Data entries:
------------------------------------

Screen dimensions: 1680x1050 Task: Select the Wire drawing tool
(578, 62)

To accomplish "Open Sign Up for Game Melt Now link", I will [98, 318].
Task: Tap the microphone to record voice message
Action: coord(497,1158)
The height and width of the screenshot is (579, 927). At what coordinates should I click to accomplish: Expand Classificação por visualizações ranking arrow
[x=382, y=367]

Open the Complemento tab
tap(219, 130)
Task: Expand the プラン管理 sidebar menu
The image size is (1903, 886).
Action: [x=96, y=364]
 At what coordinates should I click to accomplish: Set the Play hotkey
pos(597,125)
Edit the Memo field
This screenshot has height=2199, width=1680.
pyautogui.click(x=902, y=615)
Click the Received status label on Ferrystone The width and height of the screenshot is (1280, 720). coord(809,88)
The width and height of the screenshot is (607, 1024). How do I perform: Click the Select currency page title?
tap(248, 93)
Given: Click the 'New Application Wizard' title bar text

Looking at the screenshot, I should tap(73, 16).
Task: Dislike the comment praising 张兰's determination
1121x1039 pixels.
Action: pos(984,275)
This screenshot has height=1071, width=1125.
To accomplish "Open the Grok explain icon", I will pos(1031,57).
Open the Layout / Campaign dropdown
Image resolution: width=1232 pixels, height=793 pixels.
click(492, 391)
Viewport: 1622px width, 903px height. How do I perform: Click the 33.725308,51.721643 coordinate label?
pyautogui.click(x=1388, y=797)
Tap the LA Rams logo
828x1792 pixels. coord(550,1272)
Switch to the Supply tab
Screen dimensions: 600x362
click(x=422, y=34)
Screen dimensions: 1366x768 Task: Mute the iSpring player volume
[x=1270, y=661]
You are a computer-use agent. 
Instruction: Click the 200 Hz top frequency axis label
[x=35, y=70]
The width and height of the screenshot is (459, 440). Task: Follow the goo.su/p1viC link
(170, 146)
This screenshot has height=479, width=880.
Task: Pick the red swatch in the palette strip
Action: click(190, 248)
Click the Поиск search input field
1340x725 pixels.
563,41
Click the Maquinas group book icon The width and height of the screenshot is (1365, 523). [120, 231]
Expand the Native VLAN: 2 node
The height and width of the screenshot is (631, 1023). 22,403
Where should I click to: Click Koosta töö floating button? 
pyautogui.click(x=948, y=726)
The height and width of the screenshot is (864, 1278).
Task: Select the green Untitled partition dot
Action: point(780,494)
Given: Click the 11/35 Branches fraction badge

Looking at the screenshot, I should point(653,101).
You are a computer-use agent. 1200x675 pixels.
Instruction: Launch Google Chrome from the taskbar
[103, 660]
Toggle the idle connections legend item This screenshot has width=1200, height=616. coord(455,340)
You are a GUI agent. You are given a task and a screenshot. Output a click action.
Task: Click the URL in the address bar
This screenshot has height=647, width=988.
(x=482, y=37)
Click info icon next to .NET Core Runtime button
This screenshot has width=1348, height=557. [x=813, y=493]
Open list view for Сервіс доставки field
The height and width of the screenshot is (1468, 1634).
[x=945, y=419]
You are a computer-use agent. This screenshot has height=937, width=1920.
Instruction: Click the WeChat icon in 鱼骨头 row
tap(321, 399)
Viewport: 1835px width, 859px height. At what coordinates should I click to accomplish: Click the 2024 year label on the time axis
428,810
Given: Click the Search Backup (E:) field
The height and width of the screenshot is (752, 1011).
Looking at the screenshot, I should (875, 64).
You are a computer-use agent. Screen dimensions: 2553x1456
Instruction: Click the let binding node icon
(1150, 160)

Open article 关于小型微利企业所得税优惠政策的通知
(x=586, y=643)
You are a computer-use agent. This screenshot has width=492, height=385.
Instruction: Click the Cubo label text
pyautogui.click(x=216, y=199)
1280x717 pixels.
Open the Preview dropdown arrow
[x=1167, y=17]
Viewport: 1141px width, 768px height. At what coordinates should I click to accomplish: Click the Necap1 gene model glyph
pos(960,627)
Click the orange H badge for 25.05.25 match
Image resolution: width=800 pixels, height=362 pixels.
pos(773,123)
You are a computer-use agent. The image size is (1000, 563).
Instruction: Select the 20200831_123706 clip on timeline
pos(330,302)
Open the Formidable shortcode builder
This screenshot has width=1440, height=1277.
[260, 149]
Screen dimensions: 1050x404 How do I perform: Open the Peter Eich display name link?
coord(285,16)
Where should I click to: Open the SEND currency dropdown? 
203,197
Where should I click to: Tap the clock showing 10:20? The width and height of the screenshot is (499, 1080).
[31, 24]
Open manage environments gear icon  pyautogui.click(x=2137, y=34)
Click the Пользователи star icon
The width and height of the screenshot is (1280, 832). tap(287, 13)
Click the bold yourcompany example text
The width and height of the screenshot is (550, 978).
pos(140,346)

------------------------------------

§ **WHAT TO PRODUCE**
Once you find the line containing "Open the Layout / Campaign dropdown", stop: reproduce exactly that line and every line of the data before it, and nothing else.

§ **EXPECTED ANSWER**
Screen dimensions: 1680x1050 Task: Select the Wire drawing tool
(578, 62)

To accomplish "Open Sign Up for Game Melt Now link", I will [98, 318].
Task: Tap the microphone to record voice message
Action: coord(497,1158)
The height and width of the screenshot is (579, 927). At what coordinates should I click to accomplish: Expand Classificação por visualizações ranking arrow
[x=382, y=367]

Open the Complemento tab
tap(219, 130)
Task: Expand the プラン管理 sidebar menu
The image size is (1903, 886).
Action: [x=96, y=364]
 At what coordinates should I click to accomplish: Set the Play hotkey
pos(597,125)
Edit the Memo field
This screenshot has height=2199, width=1680.
pyautogui.click(x=902, y=615)
Click the Received status label on Ferrystone The width and height of the screenshot is (1280, 720). coord(809,88)
The width and height of the screenshot is (607, 1024). How do I perform: Click the Select currency page title?
tap(248, 93)
Given: Click the 'New Application Wizard' title bar text

Looking at the screenshot, I should tap(73, 16).
Task: Dislike the comment praising 张兰's determination
1121x1039 pixels.
Action: pos(984,275)
This screenshot has height=1071, width=1125.
To accomplish "Open the Grok explain icon", I will pos(1031,57).
Open the Layout / Campaign dropdown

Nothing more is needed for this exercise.